Reproduce the passage from the Tenet Medicare excerpt below word for word, from "Tenet officials say" to "the Tenet case.".

→ **Document extract**:
+-------+

Tenet officials say they didn't encourage doctors to perform expensive
operations, or change the company's pricing structure to deliberately
gouge Medicare. They say the increased payments were a side effect of
the company's growing size and clout in California and other markets
that allowed it to raise rates it charged health insurers.
Tom Scully, administrator of the Centers for
Medicare & Medicaid Services in Washington, said the Medicare
mechanism that Tenet profited from had to be fixed. "I can guarantee
you in the next couple of weeks, we'll have a new proposal" he said.
"It's now No. 1 on my list of things to do." Mr. Scully declined to
comment specifically on the Tenet case.
But auditors will look at whether Tenet went too
far. Among the nation's big hospital chains, Tenet gets by far the
highest percentage of its Medicare income from supplemental payments
for the most expensive patients, called "outliers." HCA-The Healthcare
Co., the largest hospital company, is projected to get only 5% of its
Medicare revenue from outlier payments in fiscal 2003, compared with
23.5% for Tenet, according to Medicare data.

+-------+

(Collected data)
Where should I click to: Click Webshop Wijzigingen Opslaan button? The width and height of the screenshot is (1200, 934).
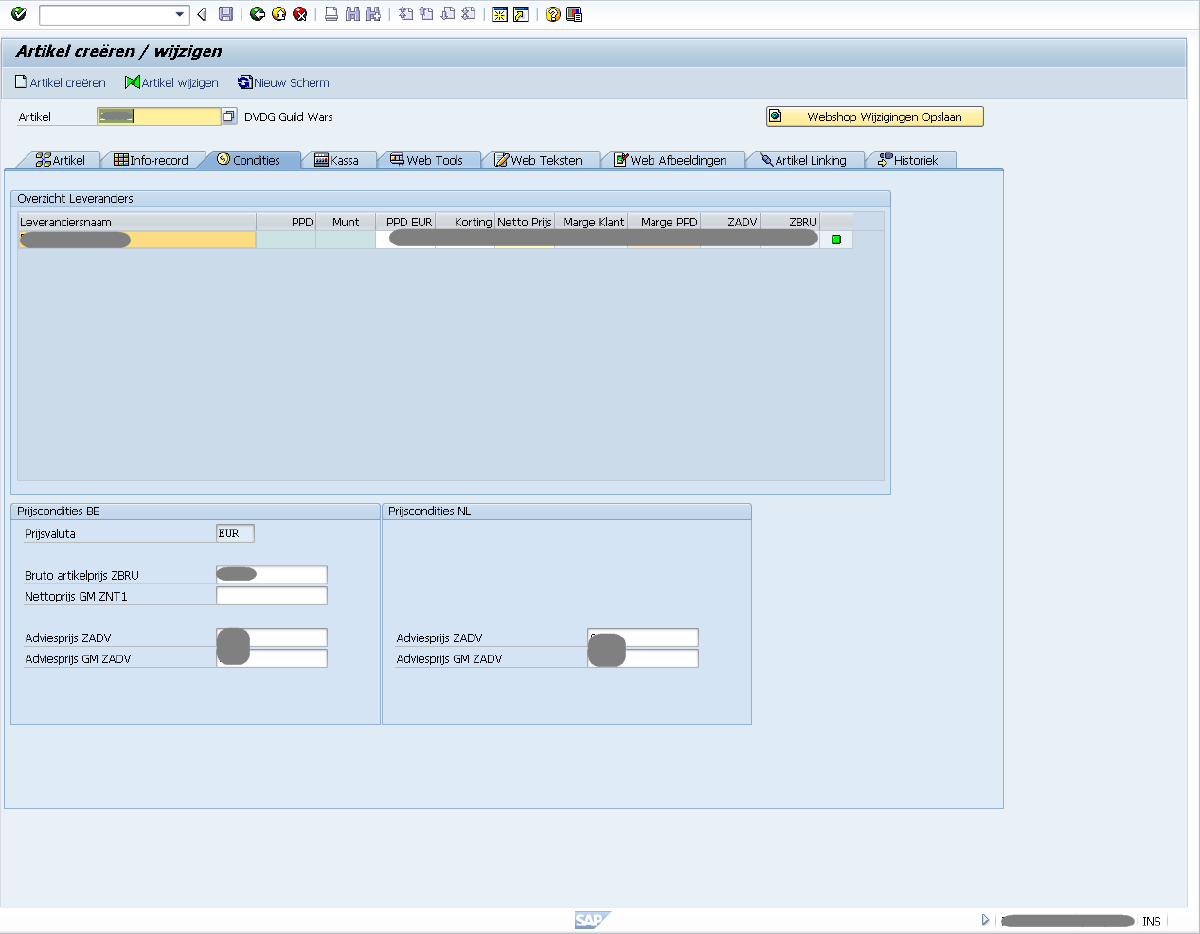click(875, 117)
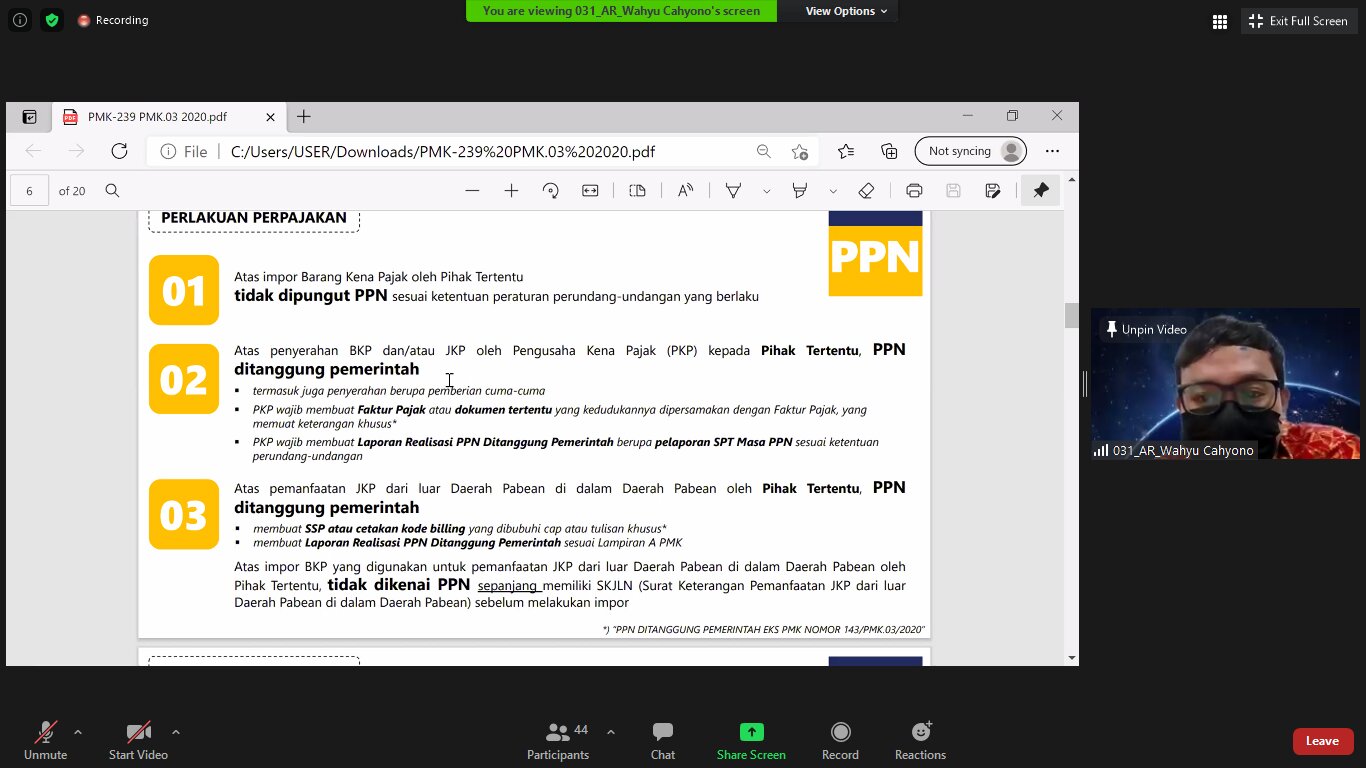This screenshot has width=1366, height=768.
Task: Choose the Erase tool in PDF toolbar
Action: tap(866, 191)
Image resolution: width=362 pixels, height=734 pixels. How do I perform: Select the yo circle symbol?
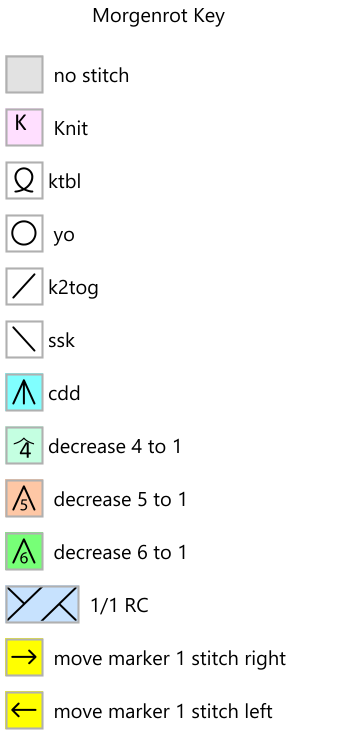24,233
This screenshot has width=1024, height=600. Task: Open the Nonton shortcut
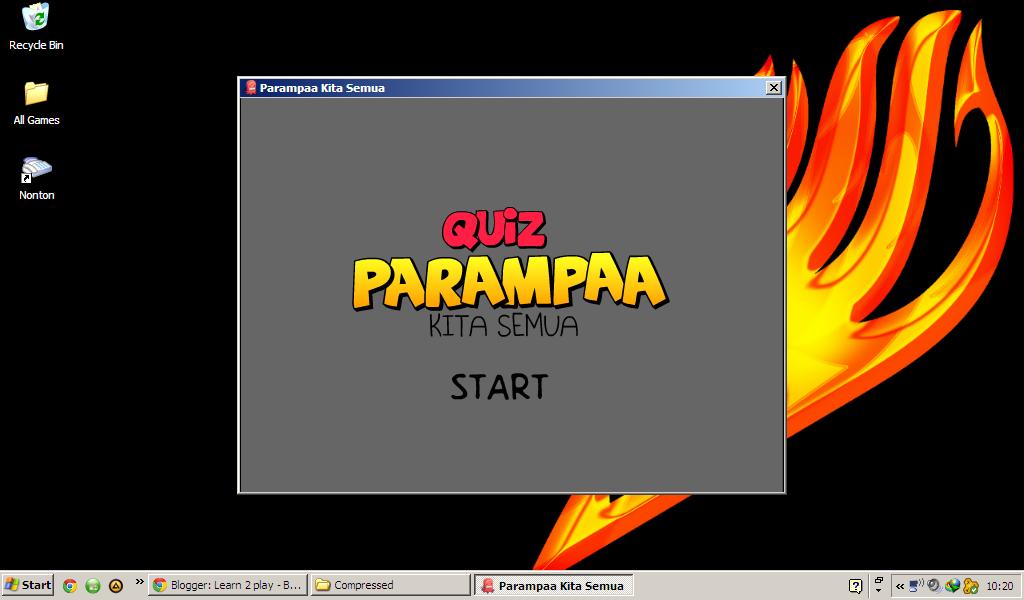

+-------+

→ **Expected output**:
Tenet officials say they didn't encourage doctors to perform expensive
operations, or change the company's pricing structure to deliberately
gouge Medicare. They say the increased payments were a side effect of
the company's growing size and clout in California and other markets
that allowed it to raise rates it charged health insurers.
Tom Scully, administrator of the Centers for
Medicare & Medicaid Services in Washington, said the Medicare
mechanism that Tenet profited from had to be fixed. "I can guarantee
you in the next couple of weeks, we'll have a new proposal" he said.
"It's now No. 1 on my list of things to do." Mr. Scully declined to
comment specifically on the Tenet case.